AUM grew 6% QoQ and 10% YoY to INR769b. Within Vehicle Finance, 3Ws continued to decline with a 6% QoQ drop in AUM, while Tractors/HCV/mini LCVs were flat sequentially
Asset quality improved sequentially; utilization of COVID-19 provisions for write-offs
GS3/NS3 improved by 150bp/90bp QoQ to 4.4%/2.6%. PCR on S3 improved by ~80bp QoQ to ~40%. Improvement in GS3 was seen across all product segments. ECL/EAD also declined by 100bp QoQ to ~3%.

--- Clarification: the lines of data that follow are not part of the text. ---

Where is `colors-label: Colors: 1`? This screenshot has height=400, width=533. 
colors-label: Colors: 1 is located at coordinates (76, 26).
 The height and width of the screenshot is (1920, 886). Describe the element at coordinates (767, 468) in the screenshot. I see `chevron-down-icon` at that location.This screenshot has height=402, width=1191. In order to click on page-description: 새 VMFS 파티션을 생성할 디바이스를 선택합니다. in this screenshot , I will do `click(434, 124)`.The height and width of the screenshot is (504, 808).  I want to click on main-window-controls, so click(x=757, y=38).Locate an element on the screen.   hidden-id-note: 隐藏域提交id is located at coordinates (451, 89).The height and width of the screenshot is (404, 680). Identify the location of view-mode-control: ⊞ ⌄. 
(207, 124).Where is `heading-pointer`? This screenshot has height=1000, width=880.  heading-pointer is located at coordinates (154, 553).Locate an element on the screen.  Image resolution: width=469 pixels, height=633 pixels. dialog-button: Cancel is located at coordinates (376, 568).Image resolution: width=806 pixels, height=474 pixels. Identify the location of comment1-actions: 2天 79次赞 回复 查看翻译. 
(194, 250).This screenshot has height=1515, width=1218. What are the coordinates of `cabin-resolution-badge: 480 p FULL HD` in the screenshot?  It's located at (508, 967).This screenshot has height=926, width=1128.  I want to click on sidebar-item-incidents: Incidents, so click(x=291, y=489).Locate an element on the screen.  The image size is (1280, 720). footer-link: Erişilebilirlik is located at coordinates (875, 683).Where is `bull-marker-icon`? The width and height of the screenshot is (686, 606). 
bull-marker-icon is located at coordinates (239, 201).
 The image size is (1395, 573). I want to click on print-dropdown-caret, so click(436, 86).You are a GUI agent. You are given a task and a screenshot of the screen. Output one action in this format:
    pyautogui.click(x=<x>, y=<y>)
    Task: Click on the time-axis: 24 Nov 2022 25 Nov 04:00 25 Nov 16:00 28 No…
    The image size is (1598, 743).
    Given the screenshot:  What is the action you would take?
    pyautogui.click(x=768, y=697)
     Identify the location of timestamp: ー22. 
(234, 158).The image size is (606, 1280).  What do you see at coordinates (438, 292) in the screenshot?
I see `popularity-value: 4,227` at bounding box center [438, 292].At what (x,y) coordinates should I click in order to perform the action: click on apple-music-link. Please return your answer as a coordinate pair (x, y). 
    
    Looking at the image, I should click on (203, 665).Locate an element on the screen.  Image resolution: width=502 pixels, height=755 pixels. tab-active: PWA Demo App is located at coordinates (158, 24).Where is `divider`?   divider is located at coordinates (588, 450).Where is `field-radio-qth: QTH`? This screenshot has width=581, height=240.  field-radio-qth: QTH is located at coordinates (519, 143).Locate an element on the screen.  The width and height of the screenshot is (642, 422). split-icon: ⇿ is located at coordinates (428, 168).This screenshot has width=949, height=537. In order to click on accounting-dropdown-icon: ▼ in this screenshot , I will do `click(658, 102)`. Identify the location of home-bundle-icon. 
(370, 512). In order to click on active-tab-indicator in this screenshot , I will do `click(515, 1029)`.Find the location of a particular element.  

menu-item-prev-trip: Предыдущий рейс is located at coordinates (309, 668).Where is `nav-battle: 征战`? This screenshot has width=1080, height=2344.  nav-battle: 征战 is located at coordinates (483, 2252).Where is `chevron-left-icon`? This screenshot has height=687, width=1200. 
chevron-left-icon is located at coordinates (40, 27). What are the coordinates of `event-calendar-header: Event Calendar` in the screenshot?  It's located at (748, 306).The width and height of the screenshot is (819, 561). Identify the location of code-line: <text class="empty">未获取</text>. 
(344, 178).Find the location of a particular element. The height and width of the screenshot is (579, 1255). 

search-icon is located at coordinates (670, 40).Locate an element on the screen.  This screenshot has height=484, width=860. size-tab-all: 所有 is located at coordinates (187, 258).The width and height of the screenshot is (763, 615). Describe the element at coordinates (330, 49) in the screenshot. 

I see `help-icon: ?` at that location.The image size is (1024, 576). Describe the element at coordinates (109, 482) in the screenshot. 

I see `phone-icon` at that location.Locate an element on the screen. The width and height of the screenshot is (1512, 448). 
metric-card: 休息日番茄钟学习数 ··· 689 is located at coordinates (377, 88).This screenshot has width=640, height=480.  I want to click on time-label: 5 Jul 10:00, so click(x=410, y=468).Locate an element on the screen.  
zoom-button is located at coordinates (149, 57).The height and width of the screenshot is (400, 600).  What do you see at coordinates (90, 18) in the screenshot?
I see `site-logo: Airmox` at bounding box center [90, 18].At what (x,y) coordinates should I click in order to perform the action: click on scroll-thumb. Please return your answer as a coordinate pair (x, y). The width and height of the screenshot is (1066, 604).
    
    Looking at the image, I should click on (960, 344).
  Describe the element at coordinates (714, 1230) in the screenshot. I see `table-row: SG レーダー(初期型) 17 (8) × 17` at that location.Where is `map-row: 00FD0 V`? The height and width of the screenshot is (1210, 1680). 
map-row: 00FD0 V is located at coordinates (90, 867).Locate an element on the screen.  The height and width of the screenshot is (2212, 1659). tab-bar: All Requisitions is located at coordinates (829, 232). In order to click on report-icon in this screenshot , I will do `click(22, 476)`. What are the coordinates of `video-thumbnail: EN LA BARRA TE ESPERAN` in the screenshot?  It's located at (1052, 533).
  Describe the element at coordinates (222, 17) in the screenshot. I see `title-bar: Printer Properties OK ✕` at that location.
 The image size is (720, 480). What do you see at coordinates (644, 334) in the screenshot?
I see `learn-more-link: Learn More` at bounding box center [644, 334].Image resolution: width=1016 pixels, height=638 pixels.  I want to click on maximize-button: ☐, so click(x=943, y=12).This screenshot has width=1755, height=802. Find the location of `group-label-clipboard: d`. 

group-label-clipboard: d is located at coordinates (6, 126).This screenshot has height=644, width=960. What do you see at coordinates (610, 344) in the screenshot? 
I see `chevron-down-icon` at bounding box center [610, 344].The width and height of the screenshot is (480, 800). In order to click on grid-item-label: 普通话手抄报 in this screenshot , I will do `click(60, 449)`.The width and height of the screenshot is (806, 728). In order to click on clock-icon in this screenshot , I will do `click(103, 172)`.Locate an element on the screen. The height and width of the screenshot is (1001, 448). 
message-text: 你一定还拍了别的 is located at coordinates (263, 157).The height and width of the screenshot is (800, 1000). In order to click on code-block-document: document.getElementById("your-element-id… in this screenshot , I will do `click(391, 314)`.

30+ dpd declined by ~425bp QoQ to 12%, including restructured pool.
GNPA and NNPA (IRACP) declined by 170bp/90bp QoQ to 6.8%/4.9%. It carries INR56b in higher provisions under Ind AS compared to IRACP.
Strong momentum in newer businesses, expect CIFC to calibrate the growth basis experience on asset quality
While we acknowledge that CIFC does not yet have a clear ‘Right to Win’ in newer businesses, we believe it is equipped to build-out capabilities in these product segments. While the momentum witnessed was indeed strong in 4QFY22, we believe that the company will calibrate its growth basis experience on asset quality.
Credit costs in new product segments will be higher than Vehicle/LAP. We expect RoA from this segment to be either equal or marginally higher than existing product segments, which will be accretive to overall RoA/RoE.
Key highlights from the management commentary
CIFC will protect RoTA by leveraging its diversified product mix. The management internally targets 3.5% and expects it to be in 3.5-3.9% range.
Newer businesses have currently gone live in 15-20% branch locations and will be scaled to 70% of branches by Mar’22. It expects an improvement in new business disbursements going forward.
Reiterate our confidence in the CIFC franchise; maintain Buy
The second COVID wave exacerbated the asset quality stress for Vehicle/LAP financiers, but CIFC has once again demonstrated its ability to recover from that stress, with lower write-offs (v/s its peers).
We model in ~21%/20%/16% disbursement/AUM/PAT CAGR over FY22-24. We have cut our FY23/FY24 earnings estimate by 6%/4% to factor in higher OPEX and provisions, and build in a RoE/RoA of 19%/2.7%. Strong asset quality has been CIFC’s hallmark. It has in the past delivered benign credit costs relative to its peers. We maintain our Buy rating with a TP of INR810 per share (premised on 4x FY24E BV).